- **Item-finding records**
* * * * *

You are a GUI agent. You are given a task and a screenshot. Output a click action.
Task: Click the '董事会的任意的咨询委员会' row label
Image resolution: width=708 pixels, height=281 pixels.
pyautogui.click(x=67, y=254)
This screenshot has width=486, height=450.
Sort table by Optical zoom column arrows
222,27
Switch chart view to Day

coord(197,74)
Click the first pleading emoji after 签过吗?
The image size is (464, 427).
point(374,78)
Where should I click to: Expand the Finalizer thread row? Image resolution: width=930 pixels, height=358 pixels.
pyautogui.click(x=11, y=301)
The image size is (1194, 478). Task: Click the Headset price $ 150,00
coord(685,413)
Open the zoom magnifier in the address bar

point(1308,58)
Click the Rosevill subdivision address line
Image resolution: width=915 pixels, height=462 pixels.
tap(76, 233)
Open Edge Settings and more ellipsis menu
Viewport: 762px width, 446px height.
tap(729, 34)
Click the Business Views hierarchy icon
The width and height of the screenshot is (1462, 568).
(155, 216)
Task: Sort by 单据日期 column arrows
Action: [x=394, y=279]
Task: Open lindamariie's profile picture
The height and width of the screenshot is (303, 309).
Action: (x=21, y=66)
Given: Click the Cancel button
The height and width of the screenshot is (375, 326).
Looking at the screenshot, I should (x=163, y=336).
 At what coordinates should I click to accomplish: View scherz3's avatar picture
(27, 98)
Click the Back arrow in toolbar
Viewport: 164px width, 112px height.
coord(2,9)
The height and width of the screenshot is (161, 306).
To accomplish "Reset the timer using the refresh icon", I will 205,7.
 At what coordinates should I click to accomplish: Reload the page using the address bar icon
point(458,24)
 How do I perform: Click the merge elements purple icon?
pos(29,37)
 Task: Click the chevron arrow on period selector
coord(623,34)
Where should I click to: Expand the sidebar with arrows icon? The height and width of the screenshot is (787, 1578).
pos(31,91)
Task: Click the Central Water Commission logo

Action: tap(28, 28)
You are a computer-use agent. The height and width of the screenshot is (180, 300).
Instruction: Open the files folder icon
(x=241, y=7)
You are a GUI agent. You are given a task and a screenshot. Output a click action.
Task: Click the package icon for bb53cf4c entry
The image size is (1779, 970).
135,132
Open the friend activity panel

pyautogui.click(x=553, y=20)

* * * * *

- **TASK PROMPT**
Rewrite everything from the line containing "Task: Click the Central Water Commission logo" down to the end of the material, replacing "icon" with "button" and leaving all else unchanged.

- **EXERCISE OUTPUT**
Task: Click the Central Water Commission logo

Action: tap(28, 28)
You are a computer-use agent. The height and width of the screenshot is (180, 300).
Instruction: Open the files folder button
(x=241, y=7)
You are a GUI agent. You are given a task and a screenshot. Output a click action.
Task: Click the package button for bb53cf4c entry
The image size is (1779, 970).
135,132
Open the friend activity panel

pyautogui.click(x=553, y=20)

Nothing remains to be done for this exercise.